**Selected text**
ChipMATE

Two AI agents learn to write and verify chip hardware code together — no cloud APIs, no golden testbench.

Anonymous Authors

80.1%Pass@1 (9B)
75.0%Pass@1 (4B)
9BParameters
64.4KTraining Samples

The Problem

Current AI systems for generating Register-Transfer Level (RTL) hardware code face a three-way deadlock: they need golden testbenches that don't exist before the design is written, rely on cloud APIs that violate chip vendors' air-gap security, and can't be trained on companies' most valuable asset — their proprietary RTL codebases.

Self-trained models fix the deployment issue but remain single-turn generators with no ability to check their own output. Even senior engineers rarely write correct RTL in one attempt — why should a model?

Main results table showing ChipMATE outperforming all baselines
ChipMATE-Agents-9B outperforms models up to 180x its size on four RTL benchmarks.

The Idea

Real chip design doesn't rely on a single perfect engineer — it uses cross-verification between a design team writing RTL and a verification team writing reference models. ChipMATE mirrors this: a Verilog agent and a Python reference-model agent mutually verify each other's outputs, iteratively fixing bugs without any ground-truth reference. A backtrack mechanism prevents error propagation by accepting corrections only when they strictly improve the match rate.

**Things to do**
**1.** Answer from the ChipMATE text:
(a) What Pass@1 does the 9B model score?
(b) How many training samples are listed?
(c) Which two agents verify each other's outputs?
**2.** Please extend the ChipMATE text past its final sentence with the next part.
The data have a separate source from the ChipMATE text.

**Collected material**
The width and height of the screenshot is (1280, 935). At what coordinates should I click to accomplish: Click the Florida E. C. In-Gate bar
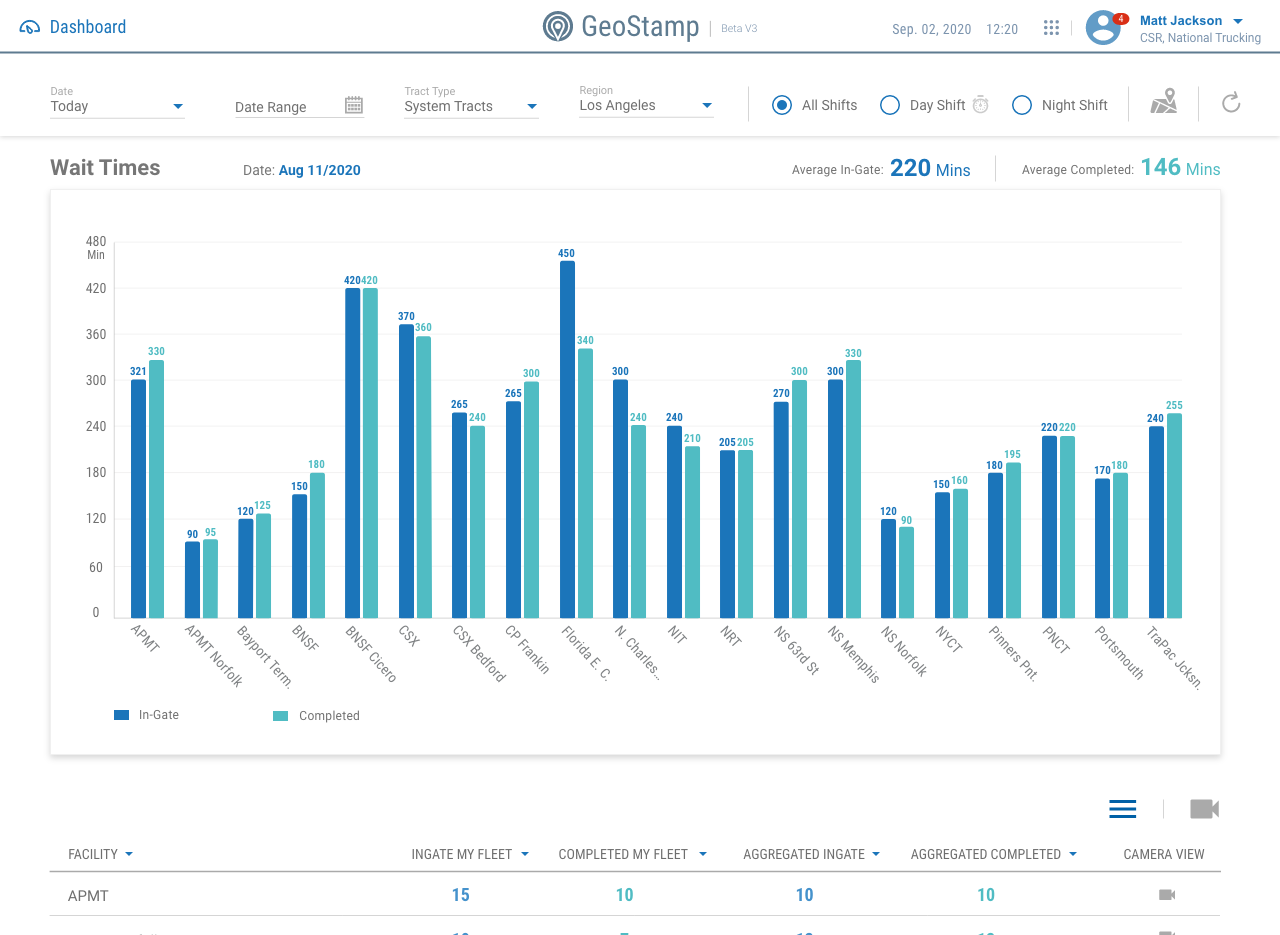[567, 439]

**Response list**
**1.**
(a) 80.1%
(b) 64.4K
(c) A Verilog agent and a Python reference-model agent

**2.**
ChipMATE overview: cross-verification workflow, two-stage training pipeline, and data generation
ChipMATE overview — (a) multi-agent cross-verification with backtracking, (b) two-stage training pipeline, (c) reference-model data generation.

How It Works

1

Cross-Verification Workflow

A Verilog agent and Python agent each generate N candidates independently, then a cross-language tool compares their cycle-by-cycle outputs on 1000 random stimuli and produces mismatch diagnostics.

2

Two-Stage Training

Stage 1 trains each agent solo (SFT + RL) to maximize individual code quality. Stage 2 trains them jointly with multi-agent RL and a novel X-GRPO algorithm so they learn to collaborate.

3

Reference-Model Data Generation

A hybrid framework combines LLM API distillation, IR-based Verilog-to-Python conversion, and category-specific augmentation to produce 64.4K high-quality training samples from scratch.


Results

On VerilogEval v2, ChipMATE-Agents-9B hits 80.1% pass@1 — outperforming all existing self-trained models and even DeepSeek V4 (1.6T parameters). The smaller 4B variant still achieves 75.0% pass@1, beating prior SOTA CodeV-R1 (7B) by 6.2%.

Bar charts comparing Verilog-only, Agents, and Python-only across four benchmarks
The multi-agent workflow consistently lifts Verilog generation quality toward the level of the stronger Python agent.

See the paper for full ablations, workflow exploration, and per-benchmark breakdowns.


Limitations

ChipMATE's cross-verification loop doubles inference cost versus single-agent generation. The Python reference-model agent's accuracy sets an upper bound on multi-agent improvement — when the Python agent is wrong, the Verilog agent may be misled. The current system focuses on module-level RTL and does not handle multi-file system-level designs or timing closure.

Paper & Code

Model weights, inference workflow, and training dataset will be open-sourced upon publication.